L'exposition Nous qui habitons vos ruines aura lieu à la galerie de l'IESA arts&culture du 22 au 27 juin. Ce projet est organisé par Coline-Lou Ramonet, lauréate 2020 du Prix Juvenars-IESA organisé chaque année depuis six ans par les Bachelor 1 Expertise et Commerce de l’art.
“L’option d’apprendre à vivre dans les ruines est l’option d’apprendre à penser sans la sécurité de nos démonstrations” Isabelle Stengers, Réactiver le sens commun, lecture de Whitehead en temps de débâcle. Voilà ce qu’annote Coline en haut du document partagé où j’écris ce texte de présentation.
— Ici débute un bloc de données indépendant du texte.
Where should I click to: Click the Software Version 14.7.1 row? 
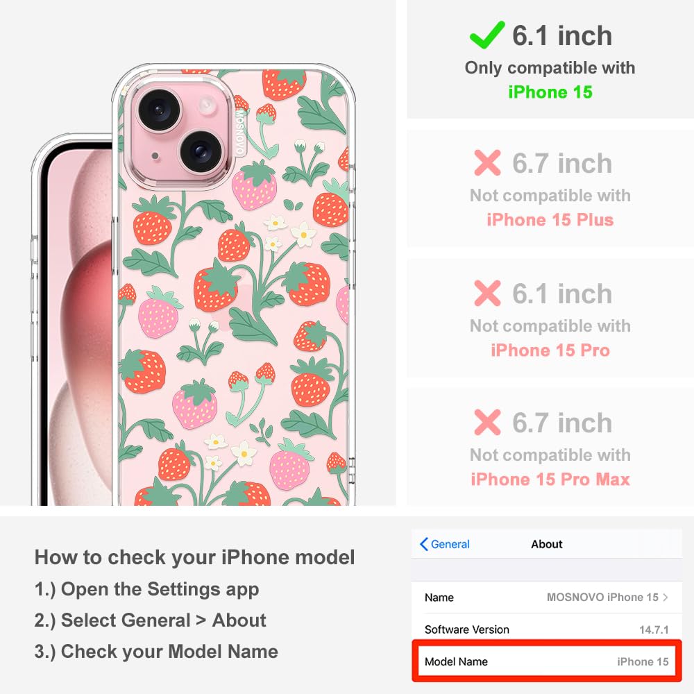point(547,629)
Parler de son travail plastique sans au moins évoquer le nom d’Isabelle Stengers, scientifique et philosophe belge, serait en effet une erreur, puisqu’en écho à sa pensée, les pièces de Coline échappent à l’autorité des sciences dures, sciences que le temps a rigidifiées, érigé en reines, ces sciences qui, répétées par des milliards de voix, ont recouvert le chant des autres possibles.
La démarche artistique de Coline est celle d’une enfant qui a grandi dans une famille où science dure et magie dialoguaient au quotidien, s’épousant l’une l’autre sans chercher à établir de hiérarchie entre elles. Et c’est au contact de la forêt dressée drue derrière sa maison d’enfance, que Coline s’est sentie écoutée et observée par les alentours pour la première fois. C’est pourquoi ses sculptures et installations vous sentent, vous écoutent, vous regardent et que certaines, même, se taisent à votre approche. “Tu peux passer à côté de mes pièces, mais elles – comme les roches, les plantes, les arbres et et les insectes – elles ne te louperont pas”.
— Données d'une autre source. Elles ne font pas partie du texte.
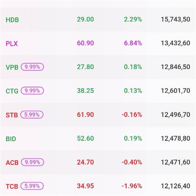Select the HDB volume 15,743,50
The image size is (196, 196).
[x=175, y=20]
En somme, les pièces de Coline sont des îlots de poésie qui flottent à la surface de notre océan de rationalité. Des îlots qui nous permettent de faire un pas de côté pour nous considérer non plus en tant que centre du monde, mais en tant que maillon d’un ensemble régi par l’interdépendance et la réciprocité.
“Je crée des mondes à partir de trois fois rien” explique t-elle. À partir du plâtre, du papier, du bois et du grillage. Mais aussi à partir des crayons de couleurs, et de son ordinateur qu’elle utilise pour capturer des images qu’elle transforme ensuite en dessins numériques. En face de l’entrée, vous pouvez d’ailleurs voir l’image qui a inspiré cette exposition. Elle est extraite du téléfilm de Claude-Jean Bonnardot, L’invention de Morel (1967), dont elle présente le jardin luxuriant d’une île que le protagoniste croit déserte. Si l’on plisse les yeux, on remarque des présences fantomatiques en arrière-plan. “Le sujet, c’est la ruine d’un lieu mais aussi la ruine des corps humains”, m’envoie Coline par message. De l’atmosphère opaque de ce jardin en suspens où l’on se réveille en sursaut, se sont comme évadés les dessins, les sculptures et les installations de Coline. Au beau milieu d’une nature qui reprend ses droits sur ce qu’on lui avait spolié.
Nous qui habitons vos ruines est la plongée dans un écosystème qui ne nous attend pas. Un écosystème qu’on bouleverse un peu plus à chaque pas.